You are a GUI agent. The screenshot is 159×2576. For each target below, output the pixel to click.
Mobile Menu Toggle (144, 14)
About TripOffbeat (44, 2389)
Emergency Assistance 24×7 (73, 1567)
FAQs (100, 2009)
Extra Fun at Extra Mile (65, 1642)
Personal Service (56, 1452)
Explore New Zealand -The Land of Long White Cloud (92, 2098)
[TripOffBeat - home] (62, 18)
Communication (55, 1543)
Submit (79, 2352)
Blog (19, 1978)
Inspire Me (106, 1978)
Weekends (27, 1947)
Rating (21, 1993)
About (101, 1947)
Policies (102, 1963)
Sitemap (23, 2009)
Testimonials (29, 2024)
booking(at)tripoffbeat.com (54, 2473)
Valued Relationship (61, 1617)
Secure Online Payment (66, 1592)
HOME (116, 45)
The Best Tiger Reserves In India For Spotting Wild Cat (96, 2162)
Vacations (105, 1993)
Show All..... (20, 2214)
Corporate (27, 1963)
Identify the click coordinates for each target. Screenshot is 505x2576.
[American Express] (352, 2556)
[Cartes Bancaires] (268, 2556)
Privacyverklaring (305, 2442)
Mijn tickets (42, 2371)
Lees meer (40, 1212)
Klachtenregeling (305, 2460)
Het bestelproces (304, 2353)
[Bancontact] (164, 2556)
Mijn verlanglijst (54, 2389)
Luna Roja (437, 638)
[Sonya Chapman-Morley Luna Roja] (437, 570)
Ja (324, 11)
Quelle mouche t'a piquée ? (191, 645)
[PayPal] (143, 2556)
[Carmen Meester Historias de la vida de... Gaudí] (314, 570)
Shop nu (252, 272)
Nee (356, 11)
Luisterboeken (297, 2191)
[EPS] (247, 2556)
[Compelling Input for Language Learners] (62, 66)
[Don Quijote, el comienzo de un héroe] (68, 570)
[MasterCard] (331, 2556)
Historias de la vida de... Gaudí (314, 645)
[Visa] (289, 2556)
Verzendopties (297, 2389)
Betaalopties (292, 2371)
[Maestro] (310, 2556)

★ ★ ★ ★ ★

From the "[PayPal] (143, 2556)" line to the close of the listing, restate each line word for word.

— Reply to the exercise —
[PayPal] (143, 2556)
[Carmen Meester Historias de la vida de... Gaudí] (314, 570)
Shop nu (252, 272)
Nee (356, 11)
Luisterboeken (297, 2191)
[EPS] (247, 2556)
[Compelling Input for Language Learners] (62, 66)
[Don Quijote, el comienzo de un héroe] (68, 570)
[MasterCard] (331, 2556)
Historias de la vida de... Gaudí (314, 645)
[Visa] (289, 2556)
Verzendopties (297, 2389)
Betaalopties (292, 2371)
[Maestro] (310, 2556)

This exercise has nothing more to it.